Due to coronavirus restrictions, academics couldn’t come together in person and digitally placed themselves in front of Oxford’s Radcliffe Camera library holding placards in Turkish and English instead, news website Bianet reported.

Turkish President Recep Tayyip Erdoğan appointed party loyalist Melih Bulu as Boğaziçi rector as one of his first acts in 2021, and protests against Bulu started on Jan. 4 as he wasn’t elected and hadn’t been Boğaziçi faculty beforehand.

Upon protests, Bulu promptly authorised riot police to enter campus – something the police can’t do otherwise.

Protests escalated when a pro-LGBT student club put up a piece of art in an installation that depicted the Muslim holy site Kaaba alongside rainbow flags, with Erdoğan himself targeting the students, and going as far as saying there was no such thing as LGBT.

Such developments “constitute an assault on the role that universities should play as guardians of the rational process,” said Sir Chris Llewellyn Smith FRS, former director general at CERN, in a message. “The peaceful protests which they provoked, which have been met with violence, represent, in essence, a demand and fight for academic freedom.”

Khalili Research Centre Director Jeremy Johns said Turkish universities had declined significantly under Erdoğan’s rule, and that “the appointment by presidential decree of Melih Bulu reaches a new low.”

The rector has been accused of plagiarism in his master’s and doctoral theses. “Bulu’s proven reputation as a homophobe and a plagiarist exposes Boğaziçi and, indeed, Turkey to ridicule. More importantly, his appointment abolishes at a stroke the academic freedoms and democratic values that Boğaziçi has cherished and protected for forty years,” Johns said.

“Philosophers worldwide are watching with horror the violations of university autonomy there and the brutal treatment of students. The government's behaviour is doing grave damage to the standing of Turkish education,” said Wykeham Professor of Logic at Oxford University Timothy Williamson.

Boğaziçi’s achievements and academic reputation, “made possible over the course of many years of painstaking labour, are now in grave danger because of the regime's brutal efforts to impose its political control over the university,” Ottoman history professor Aslı Niyazioğlu said.

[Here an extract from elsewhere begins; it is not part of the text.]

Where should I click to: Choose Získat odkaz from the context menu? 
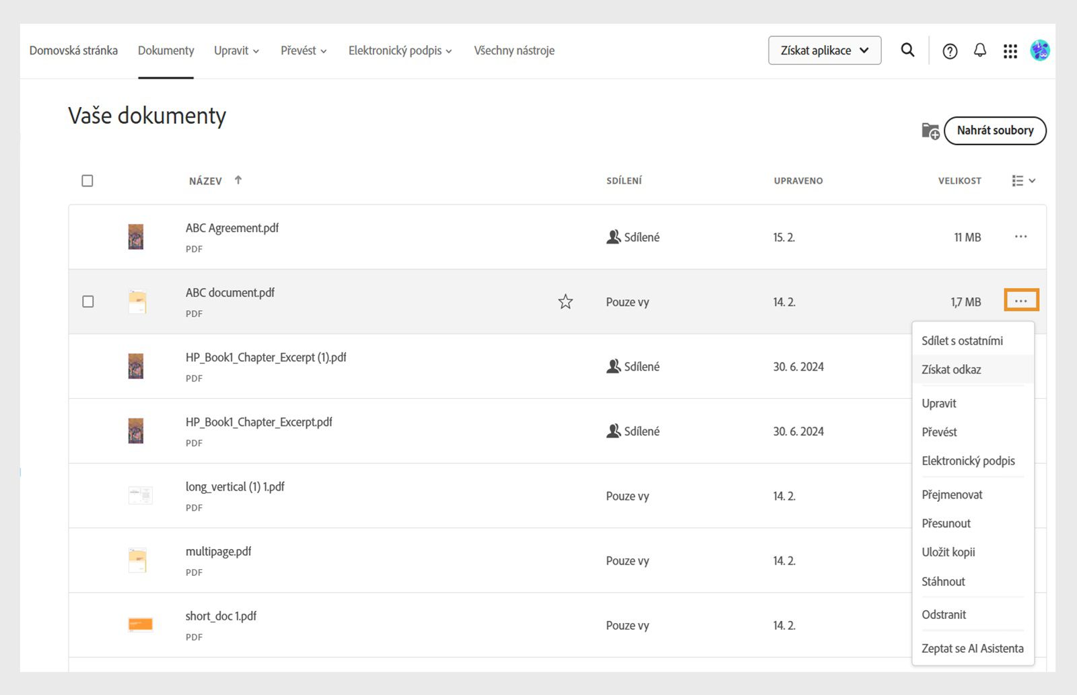(951, 369)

“Boğaziçi University is not the only one. The appointment of unelected rectors to prominent Turkish universities (including my alma mater, Istanbul Technical University) in the recent years aims to supress the critical voices of numerous academics against its oppressive policies, and to punish them,” said Zeynep Yürekli-Görkay from Oriental Studies at Oxford’s Wolfson College. “Their defeat would mean the loss of possibly the last bastion of academic freedom in Turkey.”